I'm at IDF, a major geekfest for the people interested in the guts of today’s computing infrastructure, and will be immersing myself in the flow for a couple of days. Before going completely off the deep end, I wanted to call out the announcement of the new Xeon E5. While I’ve discussed it in more depth in an accompanying Quick Take just published on our main website, I wanted to add some additional comments on its implications for data center operations, particularly in the areas of capacity planning and long-term capital budgeting.
For many years, each successive iteration of Intel’s and partners’ roadmaps has been quietly delivering a major benefit that seldom gets top billing – additional capacity within the same power and physical footprint, and the resulting ability for users from small enterprises to mega-scale service providers, to defer additional data spending capital expense.
In the case of the new E5 v3, the enabling technologies come together in a nearly perfect storm of improved performance coupled with actual lower system power consumption to make systems based on the new CPU particularly attractive to data center management-facing demands from their business stakeholders for systems that cannot, for a variety of reasons, send to the cloud. Based on a quick skim of the flood of third-party benchmarks beginning to appear, systems based on this new CPU and its accompanying platform elements, such as DDR 4 memory, are delivering performance of 25 – 40% over the previous generation E5 v2 along with lower system power consumption under load and lower idle power.
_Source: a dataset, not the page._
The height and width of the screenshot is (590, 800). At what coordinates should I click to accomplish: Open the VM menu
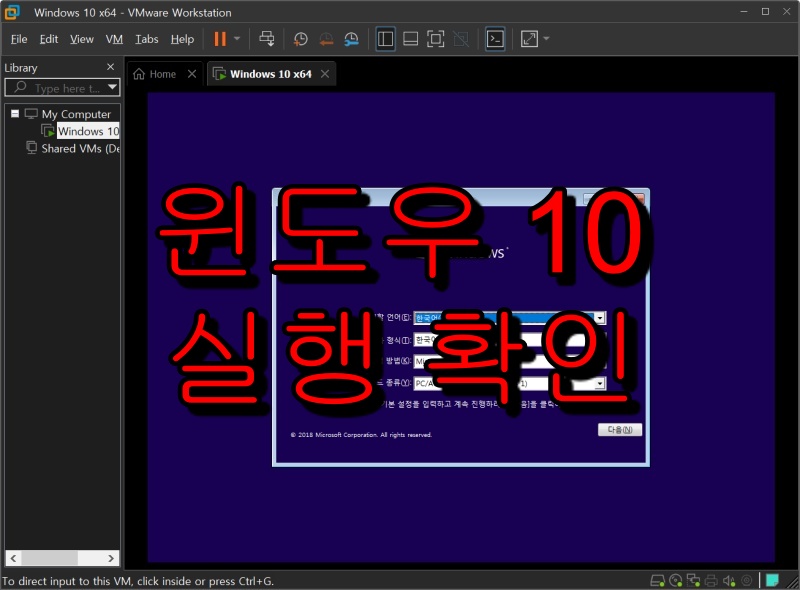[x=113, y=39]
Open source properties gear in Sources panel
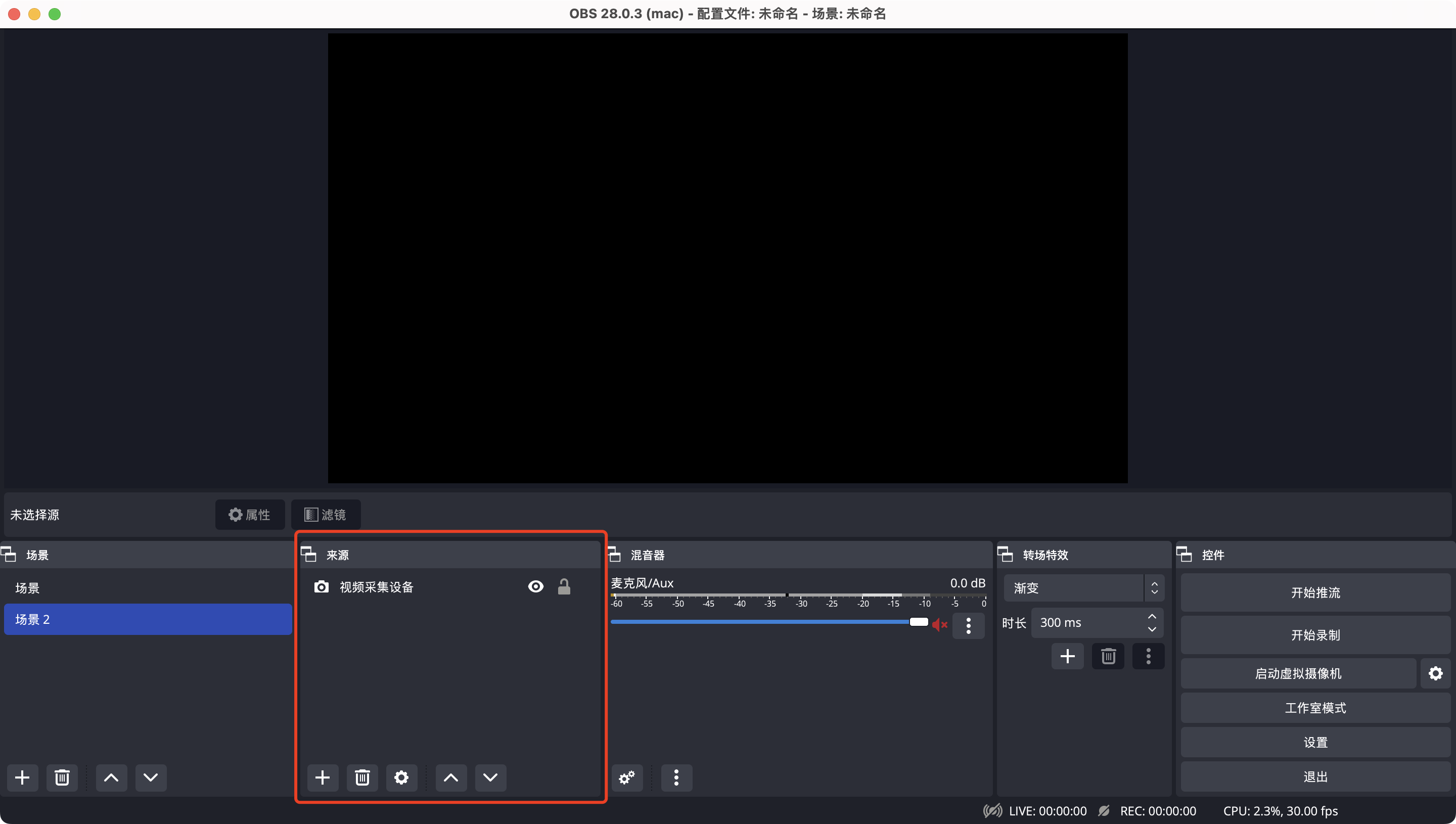1456x824 pixels. (x=401, y=777)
Since servers typically have a three- or four-year lifecycle, especially if they are leased, the actual impacts on mainstream data centers will be even more profound, as a large number of Westmere-based (32 nm server technology from a couple of generations ago) servers will come off of lease over the next year, and the throughput per watt performance for the new E5 v3 is probably conservatively a factor of at least 2X compared to this older base.
The net impact is that a capacity planner faced with escalating workloads has been effectively handed a “Get Out of Jail”[i] card for their next 30 – 100% of increased throughput from their current facilities. Good news and good economics for all concerned.